» Provided data
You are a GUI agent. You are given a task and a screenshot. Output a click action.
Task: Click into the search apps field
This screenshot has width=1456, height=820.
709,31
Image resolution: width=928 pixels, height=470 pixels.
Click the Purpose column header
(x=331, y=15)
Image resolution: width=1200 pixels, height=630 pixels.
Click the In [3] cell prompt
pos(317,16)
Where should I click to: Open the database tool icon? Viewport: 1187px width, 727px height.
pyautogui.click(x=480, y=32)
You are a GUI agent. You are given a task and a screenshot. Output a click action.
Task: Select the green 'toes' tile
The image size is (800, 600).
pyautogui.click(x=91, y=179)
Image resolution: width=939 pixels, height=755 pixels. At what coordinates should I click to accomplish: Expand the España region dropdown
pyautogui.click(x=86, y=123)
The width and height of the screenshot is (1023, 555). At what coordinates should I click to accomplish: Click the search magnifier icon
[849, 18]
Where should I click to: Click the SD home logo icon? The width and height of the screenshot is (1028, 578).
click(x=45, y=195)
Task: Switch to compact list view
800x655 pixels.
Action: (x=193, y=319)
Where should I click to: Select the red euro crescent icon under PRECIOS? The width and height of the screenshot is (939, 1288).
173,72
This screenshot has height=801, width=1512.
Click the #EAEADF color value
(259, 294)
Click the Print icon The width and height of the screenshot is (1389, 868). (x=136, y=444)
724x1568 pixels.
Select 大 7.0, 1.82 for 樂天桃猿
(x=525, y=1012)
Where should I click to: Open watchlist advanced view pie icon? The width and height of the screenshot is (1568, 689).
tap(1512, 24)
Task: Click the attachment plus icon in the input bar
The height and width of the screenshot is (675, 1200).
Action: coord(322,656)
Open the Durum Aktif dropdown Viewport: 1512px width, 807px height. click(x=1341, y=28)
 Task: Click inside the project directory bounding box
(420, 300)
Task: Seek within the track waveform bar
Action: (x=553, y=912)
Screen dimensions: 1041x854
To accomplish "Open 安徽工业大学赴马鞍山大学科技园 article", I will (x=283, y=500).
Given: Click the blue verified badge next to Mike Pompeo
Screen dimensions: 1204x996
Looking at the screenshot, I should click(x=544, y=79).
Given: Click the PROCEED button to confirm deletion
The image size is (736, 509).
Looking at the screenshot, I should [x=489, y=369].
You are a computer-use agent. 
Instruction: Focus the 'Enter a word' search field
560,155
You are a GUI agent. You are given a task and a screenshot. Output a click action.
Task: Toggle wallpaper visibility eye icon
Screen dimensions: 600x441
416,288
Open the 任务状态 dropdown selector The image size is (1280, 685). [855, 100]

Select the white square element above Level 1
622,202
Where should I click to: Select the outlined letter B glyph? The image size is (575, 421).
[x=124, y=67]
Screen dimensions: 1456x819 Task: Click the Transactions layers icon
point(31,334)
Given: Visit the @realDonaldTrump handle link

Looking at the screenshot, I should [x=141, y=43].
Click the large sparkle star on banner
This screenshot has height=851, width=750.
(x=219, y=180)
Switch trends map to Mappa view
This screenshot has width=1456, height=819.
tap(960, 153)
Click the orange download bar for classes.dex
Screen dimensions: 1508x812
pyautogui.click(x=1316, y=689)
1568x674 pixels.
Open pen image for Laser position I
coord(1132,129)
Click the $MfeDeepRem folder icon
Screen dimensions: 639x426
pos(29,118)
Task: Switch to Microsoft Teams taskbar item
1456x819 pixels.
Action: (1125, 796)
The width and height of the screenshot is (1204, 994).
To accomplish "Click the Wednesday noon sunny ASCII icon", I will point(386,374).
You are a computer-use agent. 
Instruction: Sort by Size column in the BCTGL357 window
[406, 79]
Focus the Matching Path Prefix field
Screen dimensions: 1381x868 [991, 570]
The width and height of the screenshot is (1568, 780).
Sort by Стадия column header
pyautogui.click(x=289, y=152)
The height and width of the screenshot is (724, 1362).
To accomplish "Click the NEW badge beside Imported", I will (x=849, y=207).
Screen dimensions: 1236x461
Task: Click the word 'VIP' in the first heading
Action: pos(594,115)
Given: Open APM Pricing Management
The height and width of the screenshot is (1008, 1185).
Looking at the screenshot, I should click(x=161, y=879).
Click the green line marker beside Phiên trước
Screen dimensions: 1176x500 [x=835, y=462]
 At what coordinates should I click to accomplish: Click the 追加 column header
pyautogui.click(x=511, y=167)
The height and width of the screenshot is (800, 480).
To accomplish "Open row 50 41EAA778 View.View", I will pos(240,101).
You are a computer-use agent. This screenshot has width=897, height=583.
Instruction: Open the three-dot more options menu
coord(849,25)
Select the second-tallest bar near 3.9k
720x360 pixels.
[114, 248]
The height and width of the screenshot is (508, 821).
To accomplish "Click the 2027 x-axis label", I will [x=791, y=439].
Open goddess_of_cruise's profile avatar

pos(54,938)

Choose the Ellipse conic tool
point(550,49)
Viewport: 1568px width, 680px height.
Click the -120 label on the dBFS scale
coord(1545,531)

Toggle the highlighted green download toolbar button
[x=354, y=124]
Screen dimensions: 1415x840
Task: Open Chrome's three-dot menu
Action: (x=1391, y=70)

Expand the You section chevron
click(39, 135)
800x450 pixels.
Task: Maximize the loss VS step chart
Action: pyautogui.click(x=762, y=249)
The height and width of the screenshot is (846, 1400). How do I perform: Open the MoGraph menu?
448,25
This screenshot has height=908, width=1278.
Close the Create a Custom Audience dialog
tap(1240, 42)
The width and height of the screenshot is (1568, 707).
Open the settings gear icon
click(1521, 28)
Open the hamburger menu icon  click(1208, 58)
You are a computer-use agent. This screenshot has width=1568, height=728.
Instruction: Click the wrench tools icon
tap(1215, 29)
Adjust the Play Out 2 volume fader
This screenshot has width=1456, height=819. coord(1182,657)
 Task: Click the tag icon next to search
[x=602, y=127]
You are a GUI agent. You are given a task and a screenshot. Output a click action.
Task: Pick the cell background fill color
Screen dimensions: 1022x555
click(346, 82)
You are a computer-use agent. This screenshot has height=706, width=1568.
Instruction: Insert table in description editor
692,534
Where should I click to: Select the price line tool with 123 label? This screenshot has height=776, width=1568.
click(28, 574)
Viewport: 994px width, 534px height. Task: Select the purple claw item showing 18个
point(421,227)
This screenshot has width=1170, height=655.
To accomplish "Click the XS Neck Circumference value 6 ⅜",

» What is required
Rewrite the records starting at the line containing "Click the orange download bar for classes.dex" and ending at the line containing "I will point(386,374).", swapping "Screen dimensions" for "Display size" and leaving everything else unchanged. Give only those lines.

» Complete output
Click the orange download bar for classes.dex
Display size: 1508x812
pyautogui.click(x=1316, y=689)
1568x674 pixels.
Open pen image for Laser position I
coord(1132,129)
Click the $MfeDeepRem folder icon
Display size: 639x426
pos(29,118)
Task: Switch to Microsoft Teams taskbar item
1456x819 pixels.
Action: (1125, 796)
The width and height of the screenshot is (1204, 994).
To accomplish "Click the Wednesday noon sunny ASCII icon", I will point(386,374).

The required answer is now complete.